## [Aim of the task]
Restate all entries exactly.

(Data extracted from a collection)
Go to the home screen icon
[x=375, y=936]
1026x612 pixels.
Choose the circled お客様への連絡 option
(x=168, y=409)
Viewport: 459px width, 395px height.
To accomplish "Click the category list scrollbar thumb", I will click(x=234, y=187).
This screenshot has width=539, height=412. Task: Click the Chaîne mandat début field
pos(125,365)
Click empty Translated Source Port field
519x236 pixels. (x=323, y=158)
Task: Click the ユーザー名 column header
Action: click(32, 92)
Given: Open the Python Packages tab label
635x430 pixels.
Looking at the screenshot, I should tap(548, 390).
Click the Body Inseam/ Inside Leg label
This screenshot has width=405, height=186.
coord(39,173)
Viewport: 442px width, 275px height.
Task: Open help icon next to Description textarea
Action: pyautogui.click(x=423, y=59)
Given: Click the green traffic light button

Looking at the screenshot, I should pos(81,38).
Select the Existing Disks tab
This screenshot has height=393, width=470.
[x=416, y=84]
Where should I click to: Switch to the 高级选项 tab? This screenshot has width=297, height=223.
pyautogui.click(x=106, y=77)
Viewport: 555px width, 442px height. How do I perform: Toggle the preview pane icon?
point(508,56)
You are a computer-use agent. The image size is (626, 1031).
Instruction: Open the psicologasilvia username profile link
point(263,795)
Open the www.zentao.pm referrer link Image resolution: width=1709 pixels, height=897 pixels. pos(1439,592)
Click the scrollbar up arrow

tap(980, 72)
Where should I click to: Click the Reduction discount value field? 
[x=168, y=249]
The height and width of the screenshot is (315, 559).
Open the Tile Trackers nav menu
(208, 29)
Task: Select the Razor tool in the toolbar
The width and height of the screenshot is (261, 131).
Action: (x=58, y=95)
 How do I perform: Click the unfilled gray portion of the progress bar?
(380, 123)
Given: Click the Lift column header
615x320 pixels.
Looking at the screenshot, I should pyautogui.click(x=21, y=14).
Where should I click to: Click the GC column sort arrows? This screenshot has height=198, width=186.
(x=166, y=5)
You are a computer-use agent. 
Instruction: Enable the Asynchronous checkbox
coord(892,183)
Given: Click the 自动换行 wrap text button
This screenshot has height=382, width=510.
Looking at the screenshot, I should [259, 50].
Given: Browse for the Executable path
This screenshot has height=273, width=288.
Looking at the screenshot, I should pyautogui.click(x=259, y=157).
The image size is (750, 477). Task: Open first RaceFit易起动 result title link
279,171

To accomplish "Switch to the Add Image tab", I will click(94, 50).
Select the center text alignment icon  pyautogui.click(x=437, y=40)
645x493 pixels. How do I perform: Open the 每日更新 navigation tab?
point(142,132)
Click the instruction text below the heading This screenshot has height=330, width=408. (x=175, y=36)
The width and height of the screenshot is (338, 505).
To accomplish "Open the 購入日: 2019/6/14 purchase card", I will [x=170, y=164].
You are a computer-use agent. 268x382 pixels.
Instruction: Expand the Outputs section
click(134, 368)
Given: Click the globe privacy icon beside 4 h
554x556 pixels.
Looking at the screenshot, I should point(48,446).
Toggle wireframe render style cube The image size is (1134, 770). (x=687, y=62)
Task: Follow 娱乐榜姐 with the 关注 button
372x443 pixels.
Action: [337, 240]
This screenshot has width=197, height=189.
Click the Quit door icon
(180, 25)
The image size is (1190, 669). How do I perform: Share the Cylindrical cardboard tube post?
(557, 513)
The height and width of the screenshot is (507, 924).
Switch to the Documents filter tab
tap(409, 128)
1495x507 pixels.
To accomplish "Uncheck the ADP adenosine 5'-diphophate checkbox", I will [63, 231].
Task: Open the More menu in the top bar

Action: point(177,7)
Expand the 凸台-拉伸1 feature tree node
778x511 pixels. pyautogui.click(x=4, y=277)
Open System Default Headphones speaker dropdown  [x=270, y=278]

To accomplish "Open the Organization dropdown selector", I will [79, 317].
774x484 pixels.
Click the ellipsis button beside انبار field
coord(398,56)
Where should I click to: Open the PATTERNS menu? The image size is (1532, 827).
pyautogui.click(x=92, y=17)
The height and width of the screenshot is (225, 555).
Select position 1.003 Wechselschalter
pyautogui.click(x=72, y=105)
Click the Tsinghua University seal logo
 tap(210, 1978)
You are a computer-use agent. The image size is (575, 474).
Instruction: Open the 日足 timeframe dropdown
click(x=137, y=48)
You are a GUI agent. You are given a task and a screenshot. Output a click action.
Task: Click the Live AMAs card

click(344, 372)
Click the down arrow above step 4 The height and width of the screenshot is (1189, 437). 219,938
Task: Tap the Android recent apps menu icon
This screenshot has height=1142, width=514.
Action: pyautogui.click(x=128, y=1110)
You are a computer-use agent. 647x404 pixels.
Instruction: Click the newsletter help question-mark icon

## [Finished exercise]
Go to the home screen icon
[x=375, y=936]
1026x612 pixels.
Choose the circled お客様への連絡 option
(x=168, y=409)
Viewport: 459px width, 395px height.
To accomplish "Click the category list scrollbar thumb", I will click(x=234, y=187).
This screenshot has width=539, height=412. Task: Click the Chaîne mandat début field
pos(125,365)
Click empty Translated Source Port field
519x236 pixels. (x=323, y=158)
Task: Click the ユーザー名 column header
Action: click(32, 92)
Given: Open the Python Packages tab label
635x430 pixels.
Looking at the screenshot, I should tap(548, 390).
Click the Body Inseam/ Inside Leg label
This screenshot has width=405, height=186.
coord(39,173)
Viewport: 442px width, 275px height.
Task: Open help icon next to Description textarea
Action: pyautogui.click(x=423, y=59)
Given: Click the green traffic light button

Looking at the screenshot, I should pos(81,38).
Select the Existing Disks tab
This screenshot has height=393, width=470.
[x=416, y=84]
Where should I click to: Switch to the 高级选项 tab? This screenshot has width=297, height=223.
pyautogui.click(x=106, y=77)
Viewport: 555px width, 442px height. How do I perform: Toggle the preview pane icon?
point(508,56)
You are a computer-use agent. The image size is (626, 1031).
Instruction: Open the psicologasilvia username profile link
point(263,795)
Open the www.zentao.pm referrer link Image resolution: width=1709 pixels, height=897 pixels. pos(1439,592)
Click the scrollbar up arrow

tap(980, 72)
Where should I click to: Click the Reduction discount value field? 
[x=168, y=249]
The height and width of the screenshot is (315, 559).
Open the Tile Trackers nav menu
(208, 29)
Task: Select the Razor tool in the toolbar
The width and height of the screenshot is (261, 131).
Action: (x=58, y=95)
 How do I perform: Click the unfilled gray portion of the progress bar?
(380, 123)
Given: Click the Lift column header
615x320 pixels.
Looking at the screenshot, I should pyautogui.click(x=21, y=14).
Where should I click to: Click the GC column sort arrows? This screenshot has height=198, width=186.
(x=166, y=5)
You are a computer-use agent. 
Instruction: Enable the Asynchronous checkbox
coord(892,183)
Given: Click the 自动换行 wrap text button
This screenshot has height=382, width=510.
Looking at the screenshot, I should [259, 50].
Given: Browse for the Executable path
This screenshot has height=273, width=288.
Looking at the screenshot, I should pyautogui.click(x=259, y=157).
The image size is (750, 477). Task: Open first RaceFit易起动 result title link
279,171

To accomplish "Switch to the Add Image tab", I will click(94, 50).
Select the center text alignment icon  pyautogui.click(x=437, y=40)
645x493 pixels. How do I perform: Open the 每日更新 navigation tab?
point(142,132)
Click the instruction text below the heading This screenshot has height=330, width=408. (x=175, y=36)
The width and height of the screenshot is (338, 505).
To accomplish "Open the 購入日: 2019/6/14 purchase card", I will [x=170, y=164].
You are a computer-use agent. 268x382 pixels.
Instruction: Expand the Outputs section
click(134, 368)
Given: Click the globe privacy icon beside 4 h
554x556 pixels.
Looking at the screenshot, I should point(48,446).
Toggle wireframe render style cube The image size is (1134, 770). (x=687, y=62)
Task: Follow 娱乐榜姐 with the 关注 button
372x443 pixels.
Action: [337, 240]
This screenshot has width=197, height=189.
Click the Quit door icon
(180, 25)
The image size is (1190, 669). How do I perform: Share the Cylindrical cardboard tube post?
(557, 513)
The height and width of the screenshot is (507, 924).
Switch to the Documents filter tab
tap(409, 128)
1495x507 pixels.
To accomplish "Uncheck the ADP adenosine 5'-diphophate checkbox", I will [63, 231].
Task: Open the More menu in the top bar

Action: point(177,7)
Expand the 凸台-拉伸1 feature tree node
778x511 pixels. pyautogui.click(x=4, y=277)
Open System Default Headphones speaker dropdown  [x=270, y=278]

To accomplish "Open the Organization dropdown selector", I will [79, 317].
774x484 pixels.
Click the ellipsis button beside انبار field
coord(398,56)
Where should I click to: Open the PATTERNS menu? The image size is (1532, 827).
pyautogui.click(x=92, y=17)
The height and width of the screenshot is (225, 555).
Select position 1.003 Wechselschalter
pyautogui.click(x=72, y=105)
Click the Tsinghua University seal logo
 tap(210, 1978)
You are a computer-use agent. The image size is (575, 474).
Instruction: Open the 日足 timeframe dropdown
click(x=137, y=48)
You are a GUI agent. You are given a task and a screenshot. Output a click action.
Task: Click the Live AMAs card

click(344, 372)
Click the down arrow above step 4 The height and width of the screenshot is (1189, 437). 219,938
Task: Tap the Android recent apps menu icon
This screenshot has height=1142, width=514.
Action: pyautogui.click(x=128, y=1110)
You are a computer-use agent. 647x404 pixels.
Instruction: Click the newsletter help question-mark icon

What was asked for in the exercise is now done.